= 129th IOC Session =

The 129th Session of the International Olympic Committee, was held in Rio de Janeiro, Brazil from August 1 to August 4, 2016, prior to the Games of the XXXI Olympiad, being held in Rio. Some key moments of the session included a keynote address from Professor Muhammad Yunus and the election of new sports for the 2020 Olympic program.

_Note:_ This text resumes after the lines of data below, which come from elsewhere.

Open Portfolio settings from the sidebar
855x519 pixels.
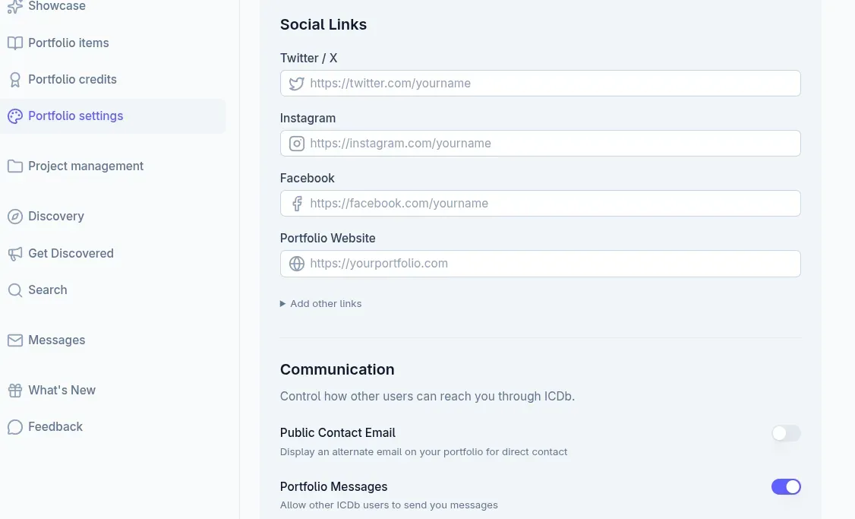75,116
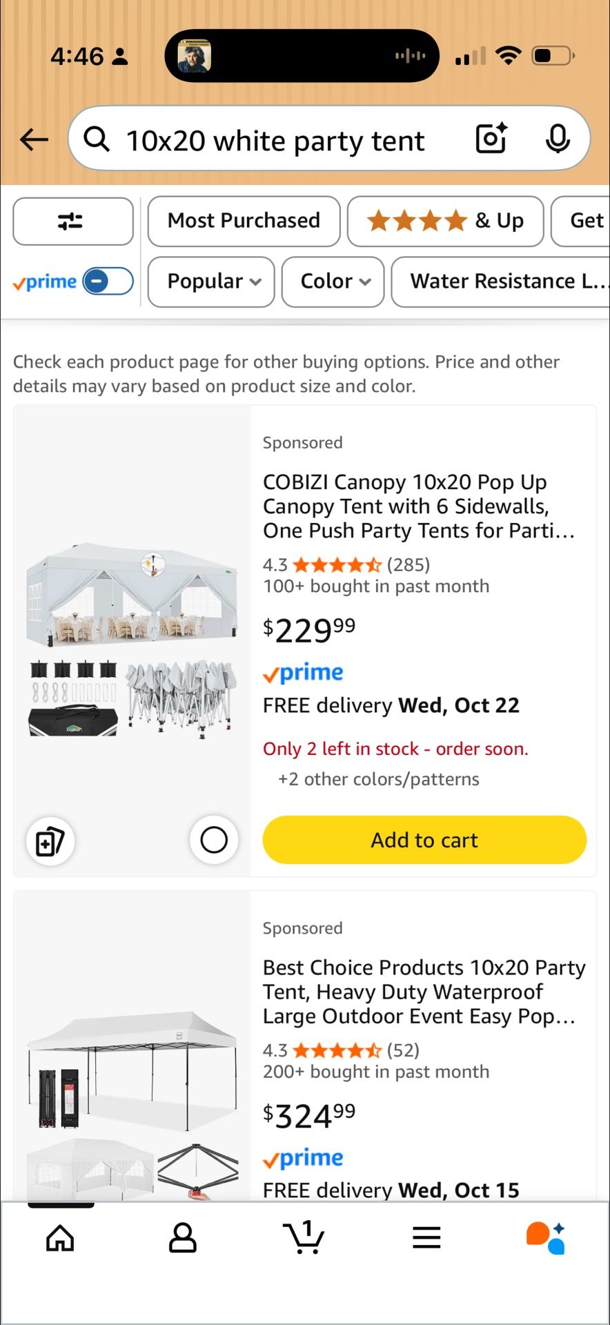Screen dimensions: 610x1325
Task: Tap the back arrow icon
Action: [x=34, y=139]
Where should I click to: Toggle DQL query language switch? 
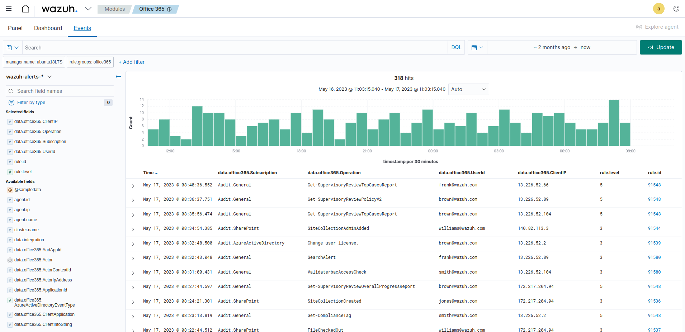[x=456, y=47]
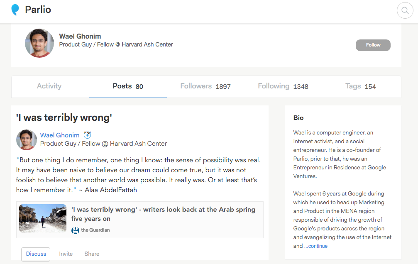Click the Share link under the post
Screen dimensions: 418x264
(92, 254)
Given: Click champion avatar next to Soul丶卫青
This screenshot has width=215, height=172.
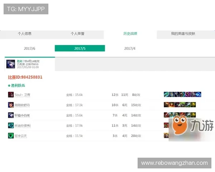Looking at the screenshot, I should [x=11, y=95].
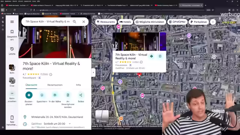Collapse the side panel with arrow handle

(x=93, y=72)
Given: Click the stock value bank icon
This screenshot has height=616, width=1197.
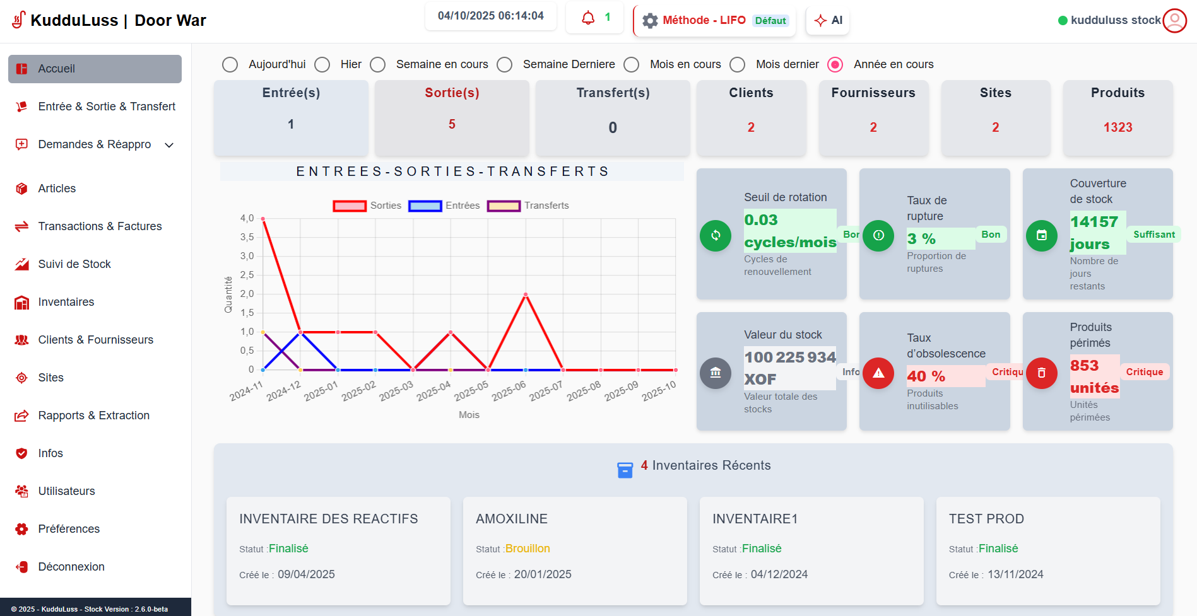Looking at the screenshot, I should (716, 373).
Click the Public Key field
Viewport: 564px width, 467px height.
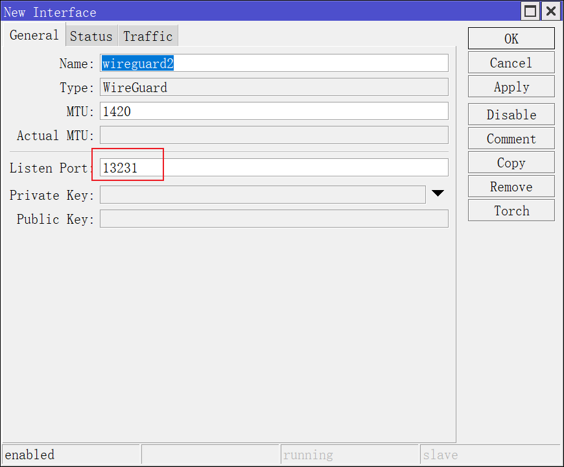(x=274, y=219)
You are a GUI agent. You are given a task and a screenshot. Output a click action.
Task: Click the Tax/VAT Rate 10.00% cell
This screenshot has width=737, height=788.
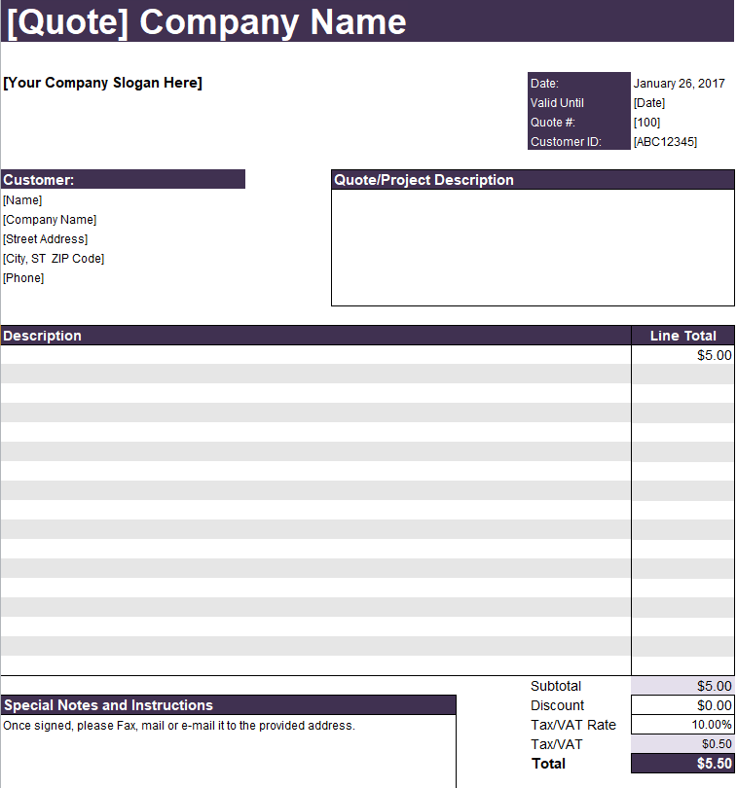682,725
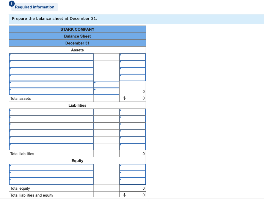Select the Liabilities section header

[77, 105]
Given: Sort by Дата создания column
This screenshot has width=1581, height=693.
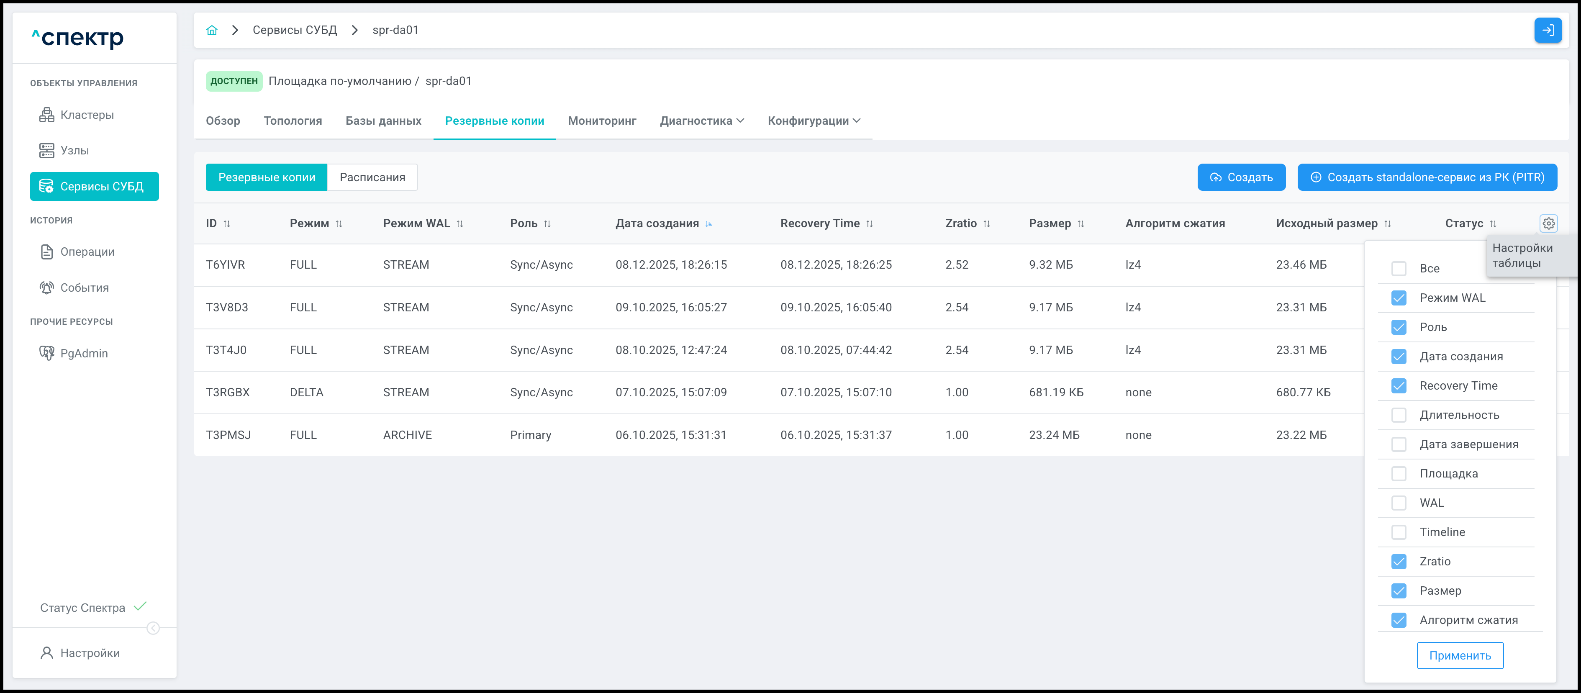Looking at the screenshot, I should 709,224.
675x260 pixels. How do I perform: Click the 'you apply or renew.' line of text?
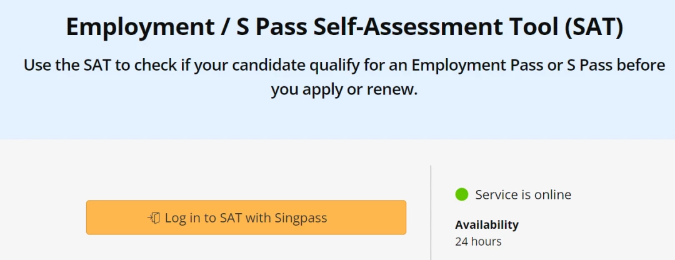point(344,89)
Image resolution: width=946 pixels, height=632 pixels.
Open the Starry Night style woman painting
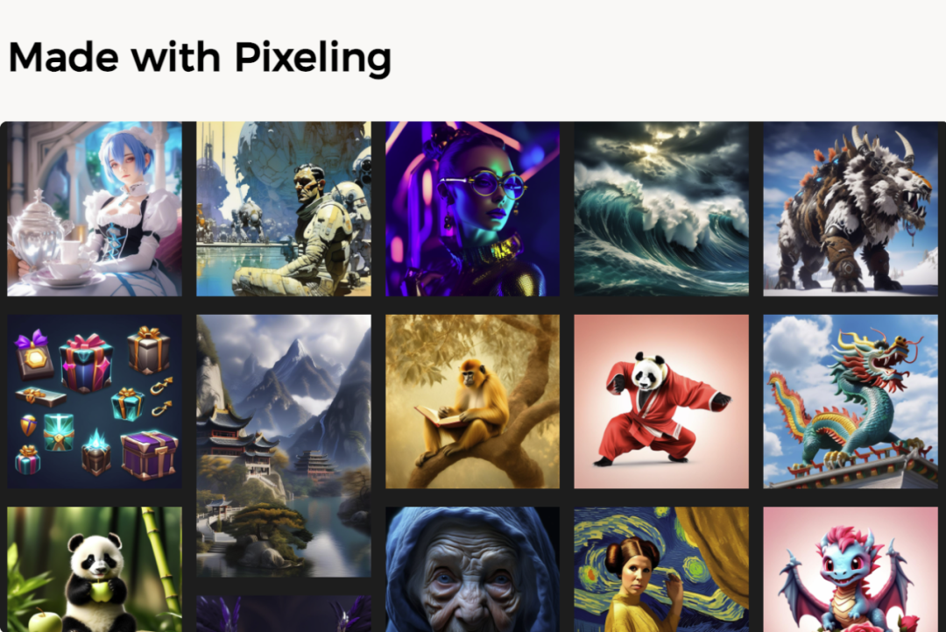tap(661, 569)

== The Election of New Sports for the 2020 Olympic Games ==

After the introduction of Olympic Agenda 2020 in 2014, the IOC granted Olympic host city organizing committees the ability to propose other sports in addition to the core olympic sports to be included in their respective Olympic Games. Several International Sports Federations campaigned to the Tokyo Organizing Committee to be included in the 2020 program; eventually the Tokyo OCOG made the decision to propose the inclusion of baseball/softball(as one sport, two disciplines), karate, skateboarding, sport climbing and surfing. The 2020 organizing committee presented the five sport package to the full International Olympic Committee at the IOC session in Rio on August 3, 2016.

Vote on the Five "New Sports" Proposed by the Tokyo OCOG for the Games of the XXXII Olympiad
| Sports | Votes |
| Baseball/Softball, Karate, Skateboarding, Sport Climbing and Surfing | Unanimous |

The IOC, unanimously approved the proposal of the inclusion of the five sports for a one-off appearance in the Tokyo Games.